* Aussie shares erase previous day’s losses
* Materials, industrials lead gains on ASX
* Consumer staples, utilities boost NZ shares (Updates to close)
March 27 (Reuters) - Australian shares climbed on Tuesday on a surge in base metal and oil prices, as trade war fears eased on reports and indications the United States and China are willing to renegotiate tariffs and trade imbalances.
The S&P/ASX 200 index was up 0.7 percent, or 41.8 points, to 5,832.3 at the close of trade.
On Friday, fears of a trade war made the benchmark slide 2 percent, and it shed another 0.5 percent on Monday.
On Tuesday, worries shrank following Chinese Premier Li Keqiang’s pledge to maintain trade negotiations and ease access to China for American businesses.

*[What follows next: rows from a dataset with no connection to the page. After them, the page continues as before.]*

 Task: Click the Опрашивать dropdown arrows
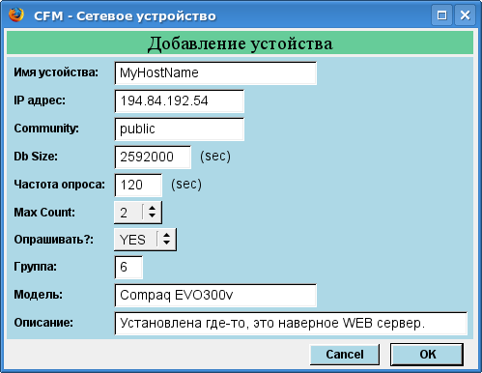tap(166, 240)
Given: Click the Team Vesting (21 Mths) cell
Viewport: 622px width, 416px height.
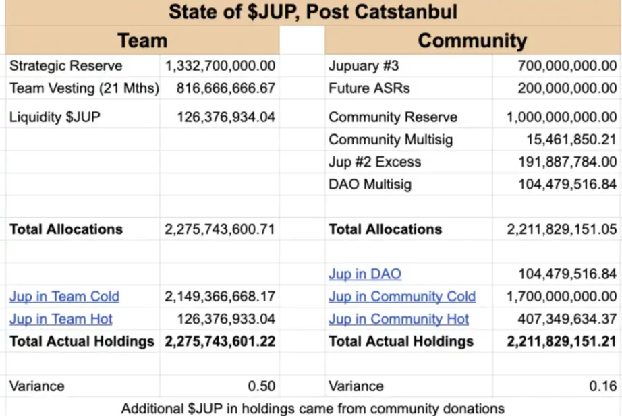Looking at the screenshot, I should (84, 88).
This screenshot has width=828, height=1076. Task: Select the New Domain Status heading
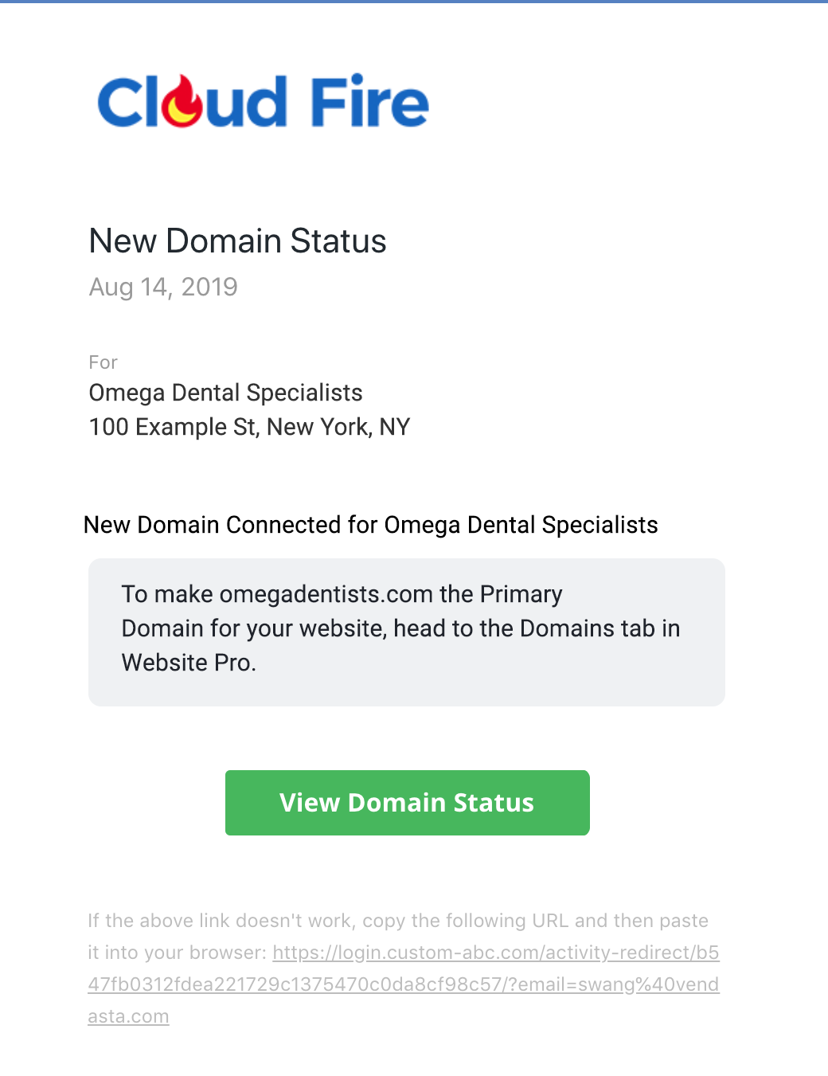tap(237, 241)
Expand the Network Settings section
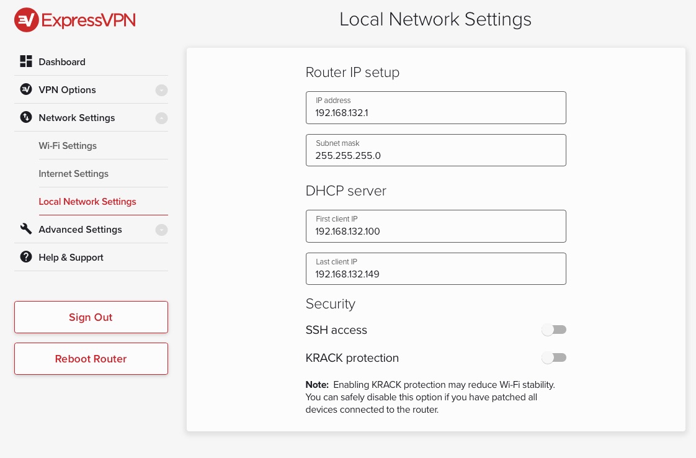 [161, 118]
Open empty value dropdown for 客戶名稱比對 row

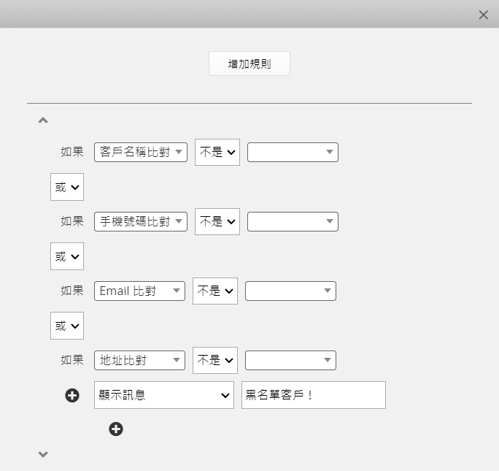tap(293, 152)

Chinese steel futures rose on Tuesday from near nine-month lows, while base metals prices climbed across the board, lifted by the hopes a trade war between top metals consumer China and the United States may be avoided.
Oil prices also edged higher on Tuesday, pushed up by concerns that tensions in the Middle East could lead to supply disruptions.
Leading the Australian index’s gains were materials and industrials.
Material stocks gained 1.3 percent, with index heavyweights BHP Billiton and Rio Tinto rising 1.4 percent and 1.2 percent, respectively.
Toll roads networks developer Transurban Group advanced 2 percent and Sydney Airport Holdings added 2.2 percent.
In New Zealand, the benchmark S&P/NZX 50 index rose 0.9 percent, or 75.71 points, to 8,508.12.
Healthcare stocks contributed to the day’s gains, with CSL Ltd up 1.3 percent.
Consumer staples and utility stocks led the gains, with a2 Milk Company Ltd jumping more than 3 percent and Contact Energy Ltd up 2.5 percent.